It explores the singer's Mexican roots and musical childhood.


With her powerful voice and bohemian cool, singer Linda Ronstadt has been inspiring women for decades. Though she retired from music due to health issues, she’s still working. Her latest project is a new book, Feels Like Home: A Song for the Sonoran Borderlands (Buy from Amazon, $29.49), that she co-wrote with Lawrence Downes. In it, Ronstadt discusses her background and artistic inspirations through a combination of memoir, travelogue, cookbook, and scrapbook, complete with old family photographs.

In 2013, Ronstadt wrote a more traditional memoir about her career titled Simple Dreams: A Musical Memoir (Buy from Amazon, $18.99), and in 2019, she was the subject of a biographical documentary titled Linda Ronstadt: The Sound of My Voice (available to stream on HBO Max). Her new book, however, goes much farther back, diving into her personal history, tracing her family’s Mexican roots in Sonora, and fondly recalling how her musical childhood in Arizona shaped her as a performer. 

Cover of Feels Like Home: A Song for the Sonoran Borderlands by Linda Ronstadt and Lawrence Downes
Reproduced with permission from Heyday Books

Embracing Her Roots

In the book, Ronstadt says that while she didn’t grow up in Sonora, Mexico like her older relatives, she feels a deep connection to the land and its traditions: “My sense of connection to my ancestors is strengthened by my own vivid sensory memories of Sonora and things they also knew and loved, particularly those involving music and food.” Throughout the book, Ronstadt brings these memories to life with family photos and letters from loved ones, simultaneously telling her story and imparting the value of ours.

Ronstadt’s stories of her childhood on the cultural border are evocative and nostalgic.
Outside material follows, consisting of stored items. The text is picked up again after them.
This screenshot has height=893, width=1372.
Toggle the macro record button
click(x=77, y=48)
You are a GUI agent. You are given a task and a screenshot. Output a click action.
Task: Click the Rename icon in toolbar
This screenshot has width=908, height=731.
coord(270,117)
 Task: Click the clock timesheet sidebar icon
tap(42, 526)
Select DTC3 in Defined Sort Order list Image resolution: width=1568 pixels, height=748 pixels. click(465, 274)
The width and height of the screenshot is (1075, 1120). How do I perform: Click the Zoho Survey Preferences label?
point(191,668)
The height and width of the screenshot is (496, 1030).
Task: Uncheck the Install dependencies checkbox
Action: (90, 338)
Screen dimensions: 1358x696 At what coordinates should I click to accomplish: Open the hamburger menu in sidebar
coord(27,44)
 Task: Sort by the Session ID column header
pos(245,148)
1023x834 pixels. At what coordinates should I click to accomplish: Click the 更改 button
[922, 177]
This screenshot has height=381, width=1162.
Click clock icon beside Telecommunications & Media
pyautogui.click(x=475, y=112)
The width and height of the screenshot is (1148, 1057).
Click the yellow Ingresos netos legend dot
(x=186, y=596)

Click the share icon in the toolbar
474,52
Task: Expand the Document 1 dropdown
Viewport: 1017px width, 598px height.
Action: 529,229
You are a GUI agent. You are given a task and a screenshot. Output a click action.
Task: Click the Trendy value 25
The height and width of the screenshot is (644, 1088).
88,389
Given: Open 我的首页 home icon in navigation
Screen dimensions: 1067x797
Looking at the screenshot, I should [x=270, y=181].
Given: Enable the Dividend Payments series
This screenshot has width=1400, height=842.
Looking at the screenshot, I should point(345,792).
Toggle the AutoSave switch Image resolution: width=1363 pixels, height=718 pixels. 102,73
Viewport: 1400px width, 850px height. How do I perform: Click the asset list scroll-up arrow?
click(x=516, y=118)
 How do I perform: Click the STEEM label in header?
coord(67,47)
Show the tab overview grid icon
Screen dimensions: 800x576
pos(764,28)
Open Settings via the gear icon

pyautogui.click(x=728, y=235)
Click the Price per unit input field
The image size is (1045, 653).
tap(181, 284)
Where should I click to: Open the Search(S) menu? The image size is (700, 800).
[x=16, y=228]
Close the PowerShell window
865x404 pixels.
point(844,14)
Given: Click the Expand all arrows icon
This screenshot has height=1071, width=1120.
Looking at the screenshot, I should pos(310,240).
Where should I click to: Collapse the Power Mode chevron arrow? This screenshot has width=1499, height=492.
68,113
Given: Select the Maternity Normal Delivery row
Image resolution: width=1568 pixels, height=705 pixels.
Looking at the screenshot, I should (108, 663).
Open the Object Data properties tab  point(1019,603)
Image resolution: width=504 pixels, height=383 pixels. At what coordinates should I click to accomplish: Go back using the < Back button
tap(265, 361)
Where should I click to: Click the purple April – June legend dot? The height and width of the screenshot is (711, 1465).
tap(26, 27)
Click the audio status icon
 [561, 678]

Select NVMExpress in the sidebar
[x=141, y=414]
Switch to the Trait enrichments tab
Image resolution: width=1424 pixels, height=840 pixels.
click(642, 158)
She recalls living off the land, shooting doves for food (“I could shoot a rifle when I was six… I wouldn’t want to ever do that to any dove again”); riding horses from the time she could walk (“the world I’m from has been horse country for 500 years”); and of course, singing with her family (“not all Ronstadts made a living at it, but music was the homegrown magic we all learned to conjure”).

Fittingly, the book has an accompanying Spotify playlist, Feels Like Home: Songs From the Sonoran Borderlands — Linda Ronstadt’s Musical Odyssey. It also features a collection of Ronstadt’s notes on the the music that shaped her, including “Songs We Ronstadts Loved and Sang” and “Songs of Mexico and the Borderlands.” Reading Feels Like Home, you see just how far back her passion for music goes. 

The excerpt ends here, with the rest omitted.